In recent years, deep learning techniques have revolutionized machine learning. The beginning of this revolution, in 2012, was marked by the article ImageNet Classification with Deep Convolutional Networks by Alex Krizhevsky, Ilya Sutskever, and Geoffrey Hinton. The article demonstrates how Convolutional Neural Networks (CNNs) can dramatically outperform other learning methods still popular at the time in classifying images. One of the authors, Turing Award winner Geoffrey Hinton, was not all happy about this success, which can make you forget that CNNs have many problems. In a 2014 talk, he cites the following problems:
- CNNs require a lot of training data
- CNNs are not invariant under simple geometric transformations such as small displacements and rotations
- CNNs are also not invariant under a change in viewing direction
Hinton also proposes Capsule Neural Networks (CapsNets), a neuroscience-inspired alternative to CNNs that is said not to have the problems. Hinton assumes that the brain has modules that he calls Capsules. Different Capsules can process different types of visual stimuli. For example, there might be one Capsule for faces and another for houses. The brain seems to have a mechanism that relays low-level visual information to the Capsule that is best suited to process it. Capsules for eyes, noses, or mouths should thus pass their information to the Capsule for faces, and Capsules for windows or doors should pass their information to the Capsule for houses. The hierarchy of Capsules is also called a parse tree.
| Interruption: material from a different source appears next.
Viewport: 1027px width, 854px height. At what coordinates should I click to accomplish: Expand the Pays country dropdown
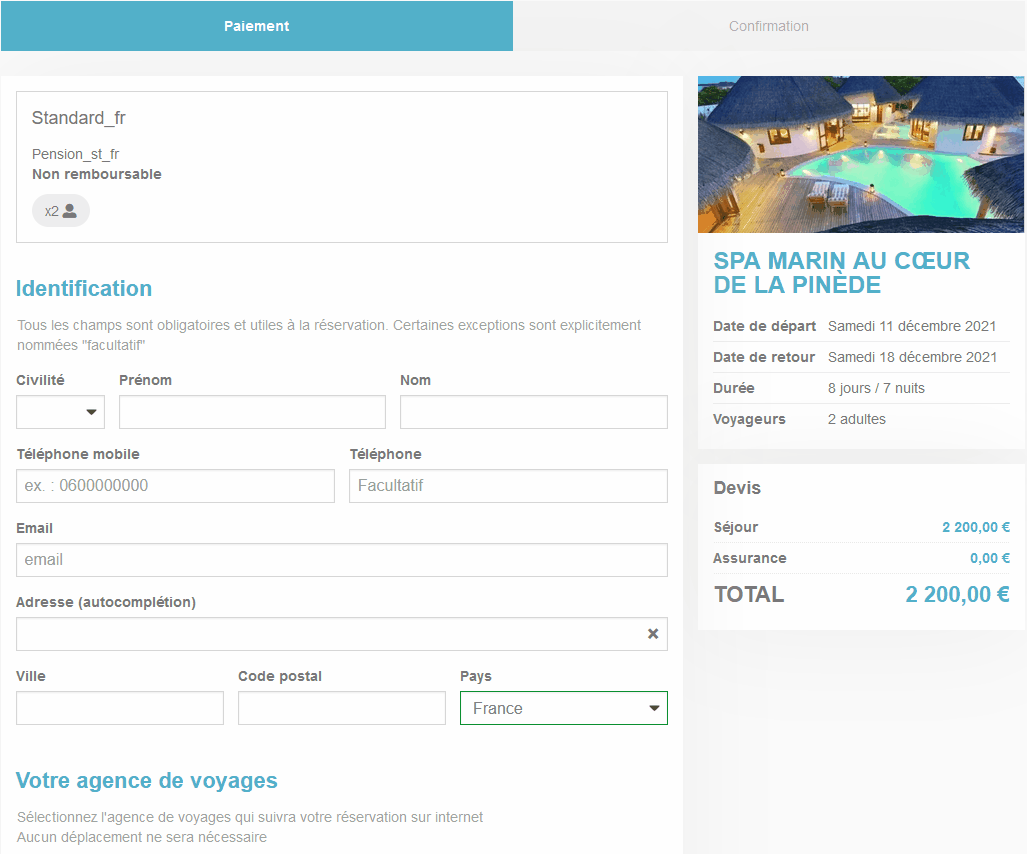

CapsNets were initially a theoretical concept that was very well received. In his bestseller A Thousand Brains: A New Theory of Intelligence, Jeff Hawkins writes “Capsules promise dramatic improvements in neural networks.” Then in 2017, Sara Sabour, Nicolas Frosst, and Geoffrey Hinton presented a concrete implementation of CapsNets. Initial experiments with this implementation on small image datasets were so promising that this work has now been cited more than four thousand times in applications and extensions. It seemed that CapsNets could indeed avoid the three problems of CNNs pointed out by Hinton. But as time went on, doubts arose as to whether the approach would scale to larger, more complex data sets. This prompted us to systematically investigate CapsNets.
At the core of our experimental investigation are two central assumptions:
- The capsules found by CapsNets represent excellent visual units that are invariant under simple geometric transformations and under change of gaze direction
- The units are organized in a meaningful syntax tree
The result of our extensive experiments is that neither assumption can be sustained. Our experimental results are also supported by a mathematical analysis that reveals a fundamental problem in the CapsNets model. In mathematical terms, there is the problem of a vanishing gradient revealing that what results in very few Capsules at higher hierarchical levels can be active to contribute to the higher-level context. Therefore, no larger context can be learned via CapsNets. An understanding of the world, as the human brain builds it, cannot emerge.
Publication: M. Mitterreiter, M. Koch, J. Giesen, and S. Laue. Why Capsule Neural Networks Do Not Scale: Challenging the Dynamic Parse-Tree Assumption. Proceedings of the 37th AAAI Conference on Artificial Intelligence (AAAI 2023).